I’ve written about this comparison extensively, often drawing on the insights of Dr. Sarah Borwein, a Hong Kong based doctor with extensive experience going back to at least to SARS outbreak; see here; here; here; here; here; here; here; and here.)
When faced with this comparison, there’s no way I would call NY’s relative performance – for which Cuomo is trying to claim credit – good. And I will continue to hammer the point every time I see Cuomo trying to take a victory lap for New York state or city’s COVID-19 performance. It has been highly deficient, and only seems good in comparison to Trump. But is that any comparison?
Now, onto the latest controversy. Using his credit, Cuomo has jumped into the fraught debate over premature emerge of a vaccine, without sufficient design and testing. Everyone knows Trump is counting on an October surprise in the form of a vaccine to goose his re-election chances. And thus, we’re all primed to be rightfully skeptical of any vaccine the U.S. Food and Drug Administration (FDA) might put forward, maybe any day now.
Enter stage left, Cuomo. According to the FT:
The governor of New York has become the latest figure to cast doubt on the Trump administration’s process to authorise a coronavirus vaccine, saying his state would do a separate review because he “does not trust the federal government”.
Andrew Cuomo said on Thursday his officials would review any vaccine licensed by the US Food and Drug Administration, warning that the federal process had become too politicised.

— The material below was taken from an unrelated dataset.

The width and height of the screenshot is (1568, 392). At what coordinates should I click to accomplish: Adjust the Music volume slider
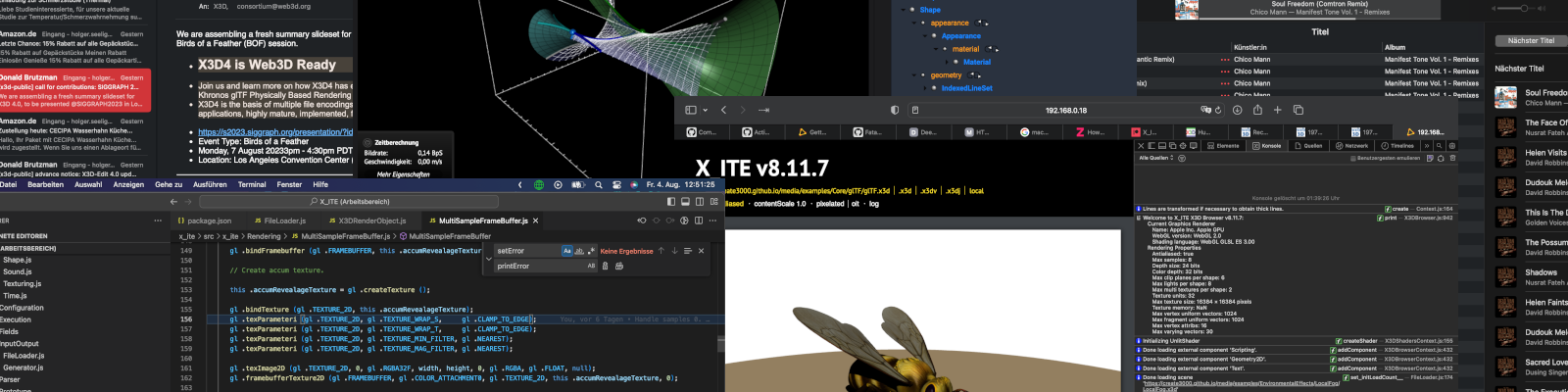1524,8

Mr Cuomo said: “Frankly, I’m not going to trust the federal government’s opinion, and I wouldn’t recommend [a vaccine] to New Yorkers based on the federal government’s opinion.”
Now, state governors such as Cuomo enjoy no regulatory approval over vaccines. But Cuomo seems to have found a loophole and has appointed a 16-member panel to decide on logistics of how a vaccine would be distributed in New York. This ability would extend to go slow on distributing any vaccine it thought unsafe. So as a New Yorker, I might not, after all, have access to that first vaccine that is made available.
Over to the FT again:
Donald Trump, the US president, has said he expects a vaccine to be ready “within weeks”, while Stephen Hahn, the head of the FDA, has said he is willing to grant emergency authorisation even before the final phase of clinical trials.
This has led Democrats such as Mr Cuomo to warn that Mr Trump is pushing his appointees to rush out a vaccine before one has been proved to be both safe and effective. Mr Trump’s advisers reportedly call the idea of securing a vaccine approval before November’s election the “holy grail”.
The political fallout has found its way to ordinary Americans, only half of whom now would take any vaccine approved before the election, according to the Pew Research Center, as reported by the FT.
Although I won’t be taking a coronavirus vaccine anytime soon – even if I qualify to receive one – I think we are entering dangerous territory if state governors appropriate authority to involve themselves in the process of vaccine approval.
But I suppose that neither is the president supposed to get involved directly in such decisions either. I mean, that is why separate regulatory agencies, such as the FDA, exist.